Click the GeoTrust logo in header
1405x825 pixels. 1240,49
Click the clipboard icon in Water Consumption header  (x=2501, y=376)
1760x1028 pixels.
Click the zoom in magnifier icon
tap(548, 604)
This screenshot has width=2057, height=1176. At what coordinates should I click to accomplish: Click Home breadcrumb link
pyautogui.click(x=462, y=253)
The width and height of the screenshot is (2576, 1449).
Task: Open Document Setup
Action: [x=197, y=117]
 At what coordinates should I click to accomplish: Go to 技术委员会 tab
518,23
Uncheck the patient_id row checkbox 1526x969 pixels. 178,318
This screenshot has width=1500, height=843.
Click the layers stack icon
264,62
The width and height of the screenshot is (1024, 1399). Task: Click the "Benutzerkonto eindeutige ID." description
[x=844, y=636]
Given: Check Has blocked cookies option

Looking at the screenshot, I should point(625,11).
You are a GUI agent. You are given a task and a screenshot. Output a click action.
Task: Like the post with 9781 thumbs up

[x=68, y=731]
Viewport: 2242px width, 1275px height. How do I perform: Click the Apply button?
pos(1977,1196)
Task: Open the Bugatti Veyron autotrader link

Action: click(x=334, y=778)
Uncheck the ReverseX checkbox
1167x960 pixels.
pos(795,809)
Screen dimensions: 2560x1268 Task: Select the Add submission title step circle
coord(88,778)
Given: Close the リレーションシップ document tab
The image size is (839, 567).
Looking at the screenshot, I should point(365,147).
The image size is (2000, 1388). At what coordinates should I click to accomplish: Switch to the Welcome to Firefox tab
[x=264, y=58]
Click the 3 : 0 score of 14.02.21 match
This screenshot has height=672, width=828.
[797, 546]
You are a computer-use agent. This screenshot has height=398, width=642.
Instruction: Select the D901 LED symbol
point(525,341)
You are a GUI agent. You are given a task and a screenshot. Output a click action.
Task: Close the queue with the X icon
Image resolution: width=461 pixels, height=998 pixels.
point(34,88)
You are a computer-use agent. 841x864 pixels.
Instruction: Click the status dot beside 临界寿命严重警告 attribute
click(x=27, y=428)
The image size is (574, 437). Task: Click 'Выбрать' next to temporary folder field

* _Exercise aim_
Reproduce the rows above verbatim, beginning at the line that contains "This screenshot has width=1500, height=843." and stopping after the line that contains "pos(1977,1196)".

* _The response_
This screenshot has width=1500, height=843.
Click the layers stack icon
264,62
The width and height of the screenshot is (1024, 1399). Task: Click the "Benutzerkonto eindeutige ID." description
[x=844, y=636]
Given: Check Has blocked cookies option

Looking at the screenshot, I should point(625,11).
You are a GUI agent. You are given a task and a screenshot. Output a click action.
Task: Like the post with 9781 thumbs up

[x=68, y=731]
Viewport: 2242px width, 1275px height. How do I perform: Click the Apply button?
pos(1977,1196)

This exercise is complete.